At what point in your life did you decide to be a writer?
I always find this question impossible to answer, because it’s not as straightforward as it sounds! If you decide to become a veterinarian or a plumber or an astronaut or a fireman, you need to undergo a specialized post-secondary training and become certified to practice your trade. That’s not the way it works with writing. Everybody writes in school; those who “decide” to become writers, like me, are those who love it so much they never stop.
What this means is that you are not deciding to start doing something you’ve never done before, but to keep on doing something everybody else gives up; to get really good at something most people do poorly. To that extent, you are like an athlete or a musician, because the only way to get good is to practice, endlessly. Although there are lots of writing programs around, some even granting degrees, no one can actually teach you to write. They can only teach you how to revise and edit what you’ve already written. You still have to produce something from nothing on your own.
Also, writing is not really a profession in the ordinary sense: most writers have to earn money another way and keep working at their writing until they get published, and then keep publishing until they get lucky enough to make money, and even then, most writers still have to hold down another job to pay the bills. So “deciding to become a writer” doesn’t mean that you will earn a living at it; it means that you have made an internal commitment to the craft and will organize your life so that you always have time for it. And recognizing that you may have to give up other things in order to put the writing first.
What motivated you in that direction, and what are some experiences you had that eventually led you to this point?
I worked in publishing for a couple of years and then as a university professor for many more years and found myself obsessively editing everybody else’s work, and yearning for more time to work on my own stuff. I was never very interested in the business side of publishing, or the administrative side of academia; nor was I interested in literary theory for its own sake as so many of my colleagues were. I always wanted to take stories or plays or poems apart and see how they were made.
What do you enjoy about being a writer; what are the perks?
I love writing for two reasons. First and foremost I love making things with words; I love entering that state of intense mental excitement and working towards the best way of saying something. And secondly, writing is how I learn about the world. I find out what I know about things by writing about them, and writing forces me to learn new things all the time.
What do you dislike or wish to change about your occupation?
It can be lonely; you work in solitude all the time and rarely have people to share your work with. It can be frustrating: you send work out to be published and then wait for months and months for a response. It is very poorly paid. The tax laws are not geared towards writers, who may earn virtually nothing for several years and then get paid all at once, at which point they are taxed heavily. And being self-employed, writers have a hard time getting health and disability insurance, and therefore are doubly vulnerable financially.

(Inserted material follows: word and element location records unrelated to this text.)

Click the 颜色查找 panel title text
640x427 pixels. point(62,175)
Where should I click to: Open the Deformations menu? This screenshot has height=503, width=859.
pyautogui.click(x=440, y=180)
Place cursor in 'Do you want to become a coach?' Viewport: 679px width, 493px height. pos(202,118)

Another problem is that other people think you are not really working because you’re at home, and they can’t see visible evidence of effort, so they don’t respect your time.
Do you find yourself writing more about personal experiences, or about imagined scenarios? Why?

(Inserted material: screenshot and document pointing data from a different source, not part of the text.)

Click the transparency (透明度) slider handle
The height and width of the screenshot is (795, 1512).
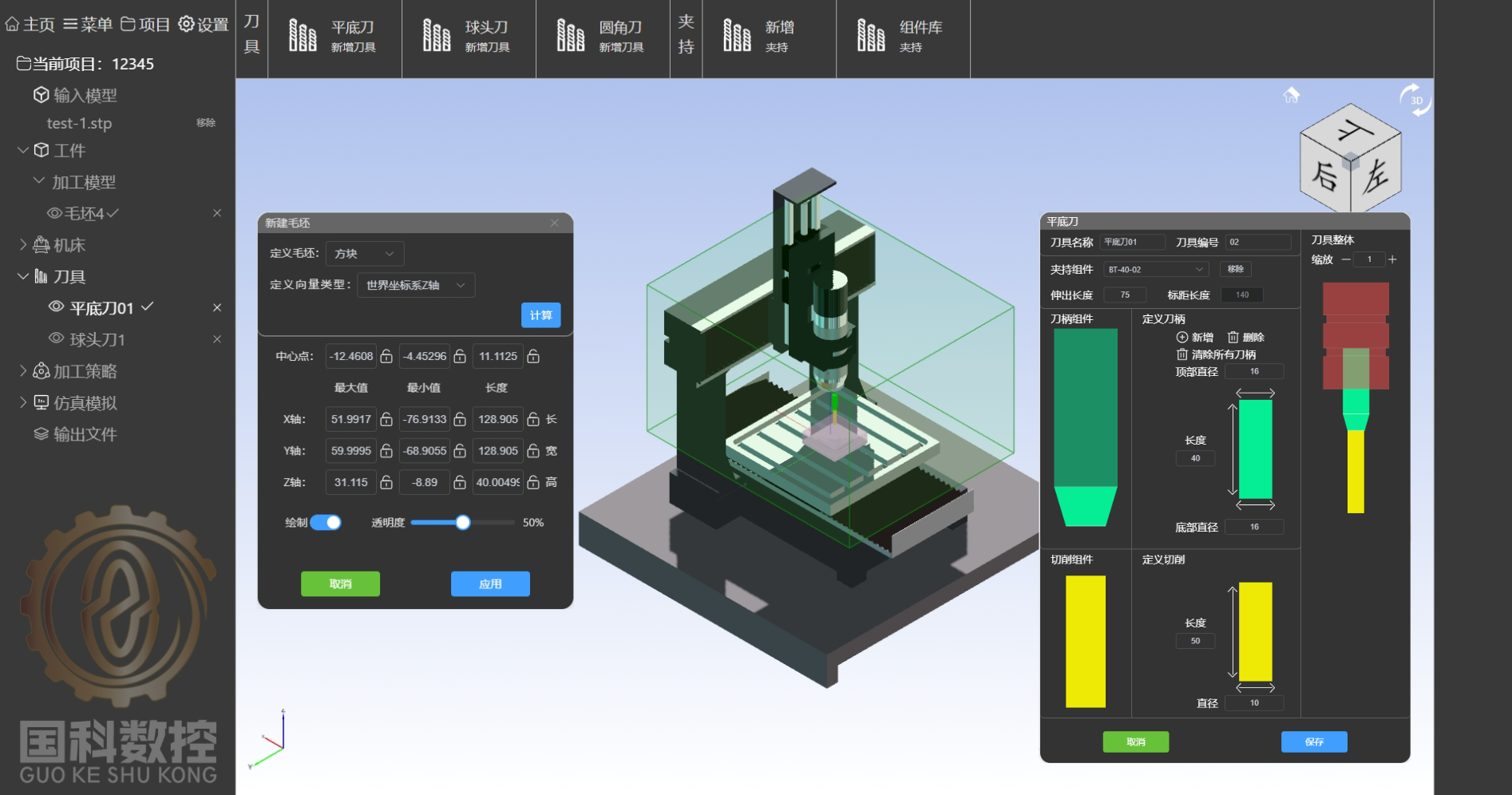463,523
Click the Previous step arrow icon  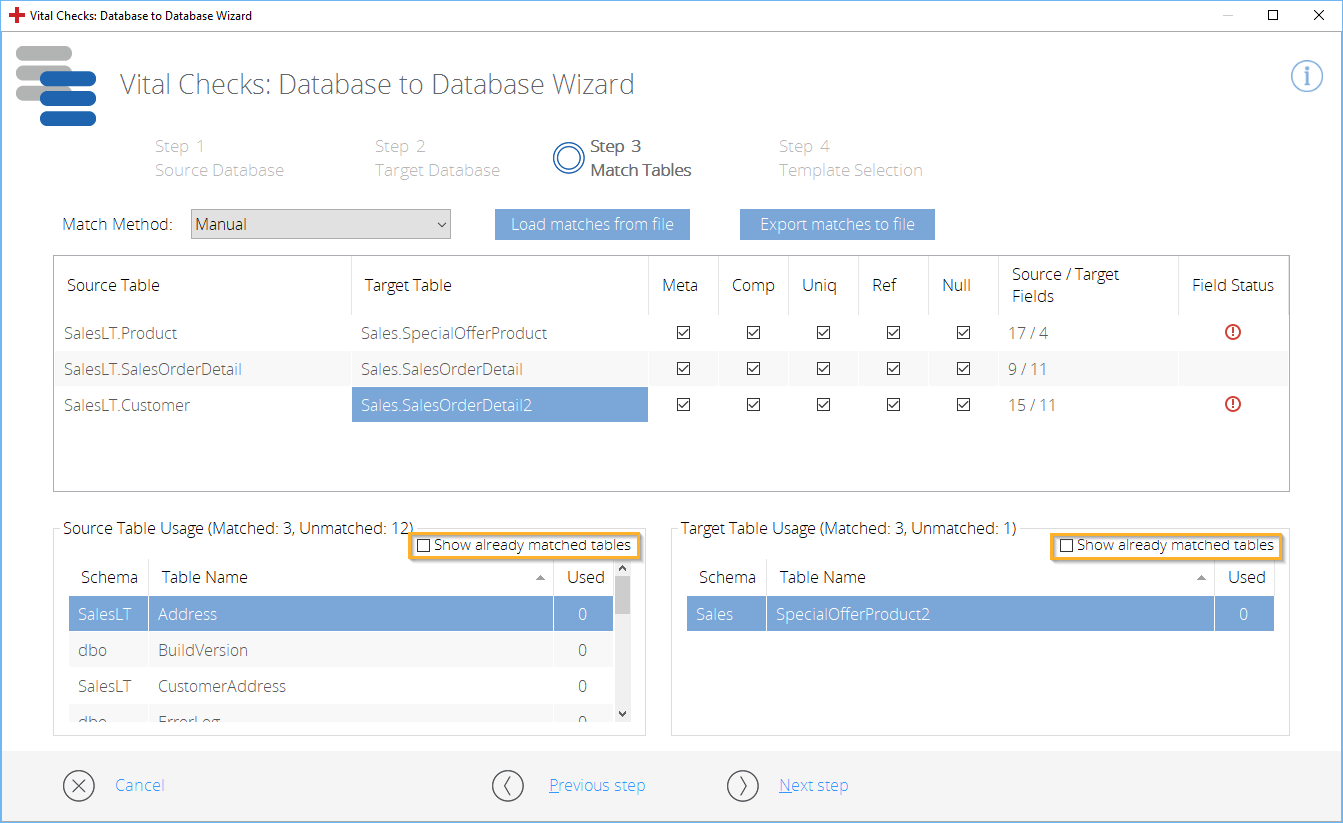coord(508,786)
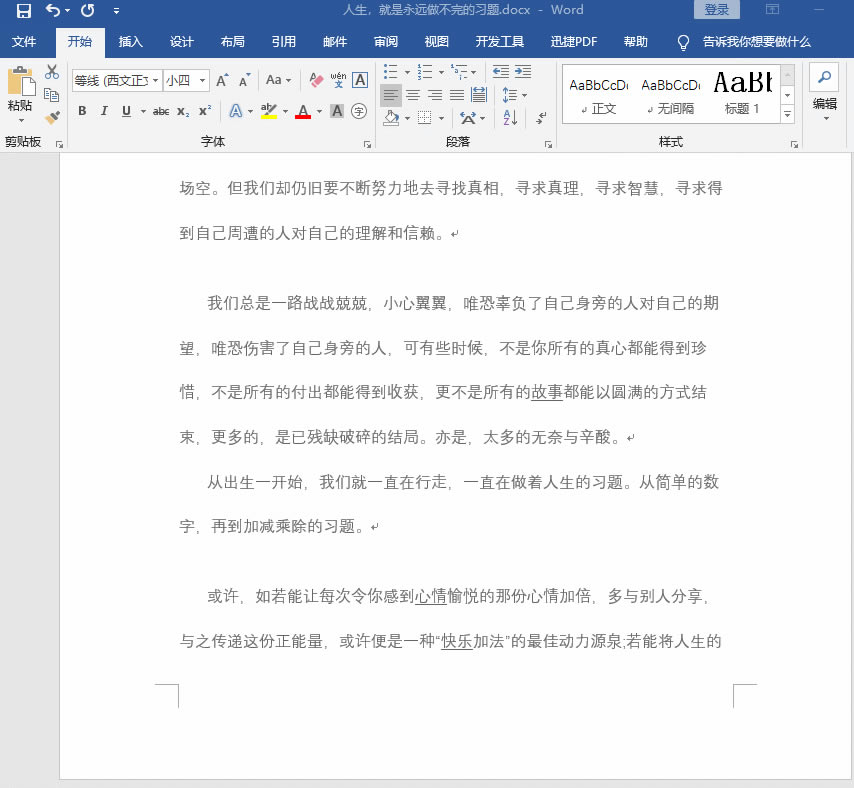This screenshot has width=854, height=788.
Task: Toggle Bold formatting
Action: click(x=82, y=111)
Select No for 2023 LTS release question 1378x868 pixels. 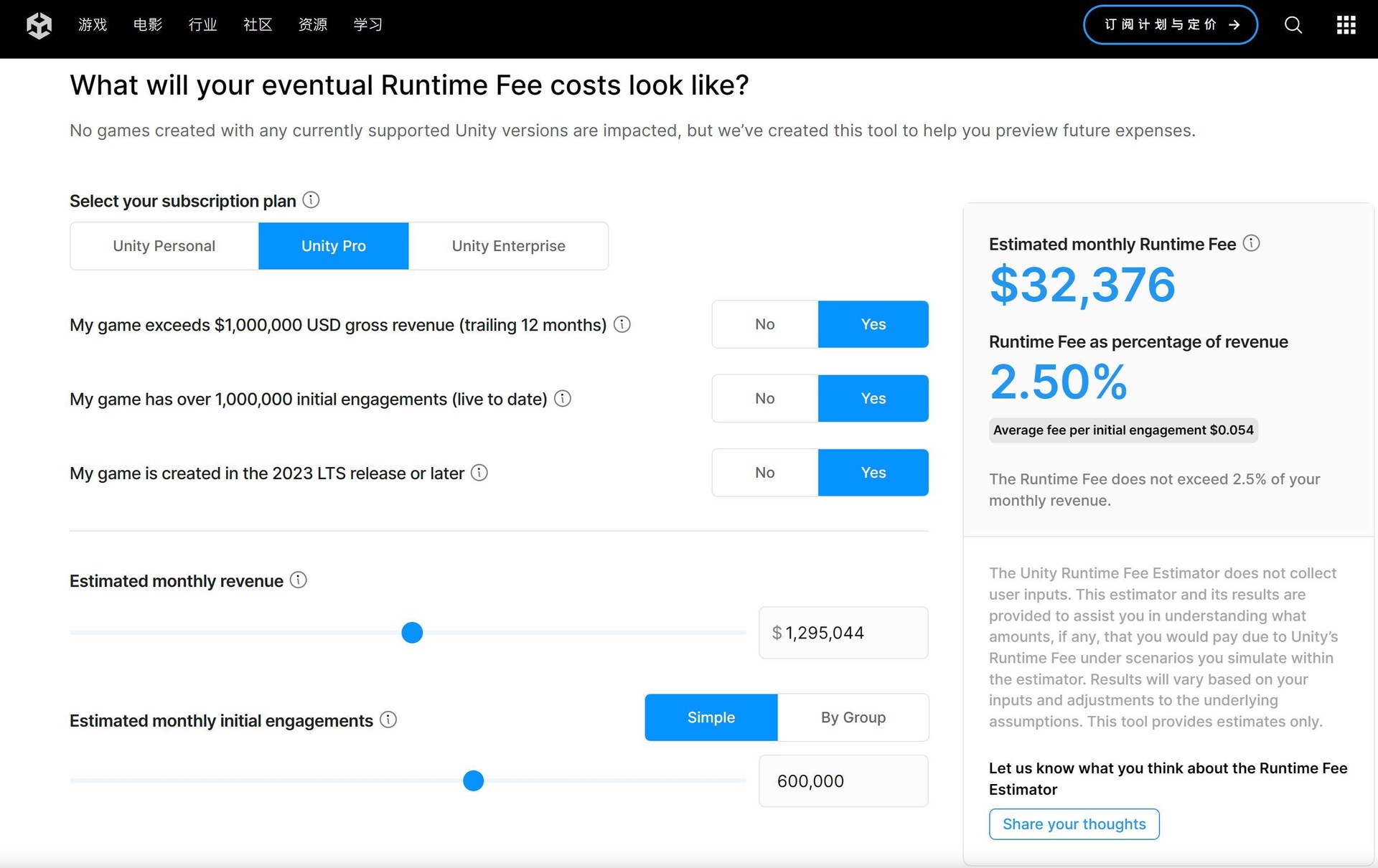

In my poetry, I draw a lot on personal experiences, though I always see myself as an individual example of events that are universal. That is, I use my life as a repository of people, places, and things that I know about, through which I can explore subjects that interest me. So the “I” of my lyric poems is never straightforwardly me, myself, but the voice of that particular poem, which might or might not borrow something from Susan Glickman’s actual life.
In my fiction there are invented characters, so I have a lot more freedom to imagine experiences I haven’t actually had. Still, I have to draw on my own understanding of the world to be able to make convincing characters so to that extent I am limited by my own “self”, even when I don’t speak as myself.
What is the message you hope to put across to the general public through your writing?
No message; never any message!! Why? Because any message that literature could put across would be so vague and general as to be useless. War is Hell; Life is complicated ; Love one another or die: what use are messages like that?
Contrary to what most high school English teachers tell you, how literature works is not by sending out messages. Literature gives us the space and time to imaginatively inhabit another person’s life and empathize with his or her situation. In daily life we never get to enter anybody’s mind but our own, but literature gives us the opportunity to be lots of other people. This is really the moral dimension to literature: that it insists that we transcend our egos and be empathetic.
As Percy Bysshe Shelley wrote in “A Defense of Poetry, "A man, to be greatly good, must imagine intensely and comprehensively; he must put himself in the place of another and of many others; the pains and pleasures of his species must become his own."
When you write something you are creating a world for the reader to enter, building scenes for that reader to experience. Each individual work may grapple with certain themes that become a moral focus for the characters and therefore for readers as well, but this is not the same as being didactic and having a “message”.